* [TASK GOAL]: Look through the material below. Return exactly the lines from the one with "This screenshot has height=745, width=935." through the one with "This screenshot has height=930, width=1260.", both included.

* [AVAILABLE RECORDS]:
********************
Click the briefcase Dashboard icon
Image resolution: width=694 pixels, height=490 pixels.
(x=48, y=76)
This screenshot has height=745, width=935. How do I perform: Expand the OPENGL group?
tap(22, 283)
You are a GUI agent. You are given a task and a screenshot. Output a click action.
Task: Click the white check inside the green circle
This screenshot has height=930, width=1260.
********************
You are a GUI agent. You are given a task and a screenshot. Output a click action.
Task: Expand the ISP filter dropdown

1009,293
********************
* [RESULT BELOW]:
This screenshot has height=745, width=935. How do I perform: Expand the OPENGL group?
tap(22, 283)
You are a GUI agent. You are given a task and a screenshot. Output a click action.
Task: Click the white check inside the green circle
This screenshot has height=930, width=1260.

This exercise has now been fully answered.